Pheochromocytomas and
extra-adrenal paragangliomas (PHEO/PGLs) are rare
catecholamine-producing chromaffin cell
tumors. For metastatic disease, no effective
therapy is available. Overexpression of
somatostatin type 2 receptors (SSTR2) in PHEO/PGLs promotes interest in applying
therapies using
somatostatin analogs linked to
radionuclides and/or cytotoxic compounds, such as [(177)Lu]Lu-
DOTA-(
Tyr(3))octreotate (DOTATATE) and
AN-238. Systematic evaluation of such
therapies for the treatment of PHEO/PGLs requires sophisticated animal models. In this study, the mouse
pheochromocytoma (MPC)-mCherry allograft model showed high
tumor densities of murine SSTR2 (mSSTR2) and high
tumor uptake of [(64)Cu]Cu-DOTATATE. Using
tumor sections, we assessed mSSTR2-specific binding of DOTATATE,
AN-238, and
somatostatin-14. Therapeutic studies showed substantial reduction of
tumor growth and
tumor-related renal monoamine excretion in
tumor-bearing mice
after treatment with [(177)Lu]Lu-DOTATATE compared to
AN-238 and
doxorubicin.
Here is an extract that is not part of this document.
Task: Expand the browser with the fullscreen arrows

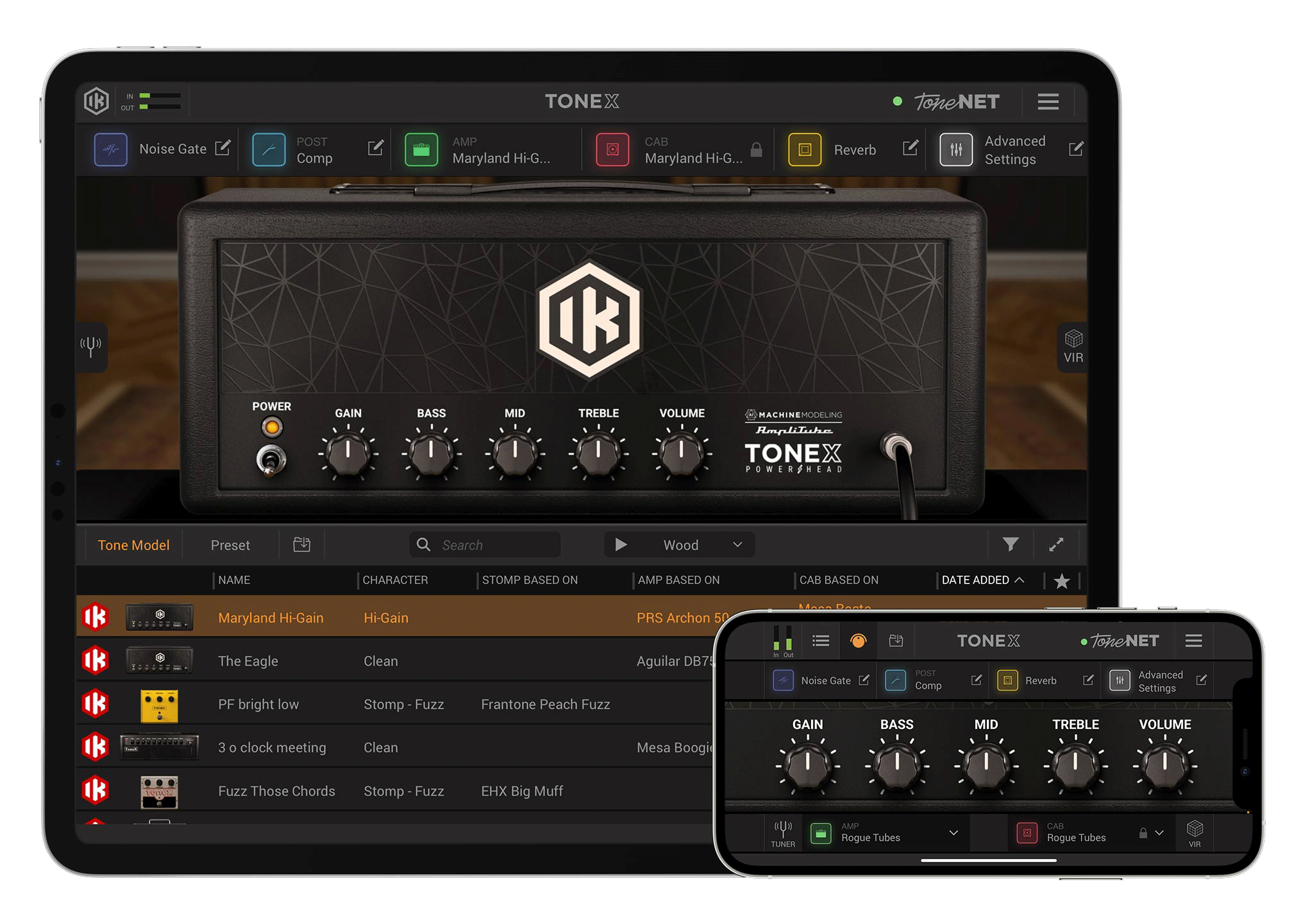Action: coord(1056,544)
Analyses did not show agonist-dependent receptor downregulation after single mSSTR2-targeting
therapies. This study demonstrates that the MPC-mCherry model is a uniquely powerful tool for the preclinical evaluation of SSTR2-targeting
theranostic applications in vivo. Our findings highlight the therapeutic potential of
somatostatin analogs, especially of [(177)Lu]Lu-DOTATATE, for the treatment of metastatic PHEO/PGLs. Repeated treatment cycles, fractionated combinations of SSTR2-targeting
radionuclide and cytotoxic
therapies, and other adjuvant compounds addressing additional mechanisms may further enhance therapeutic outcome.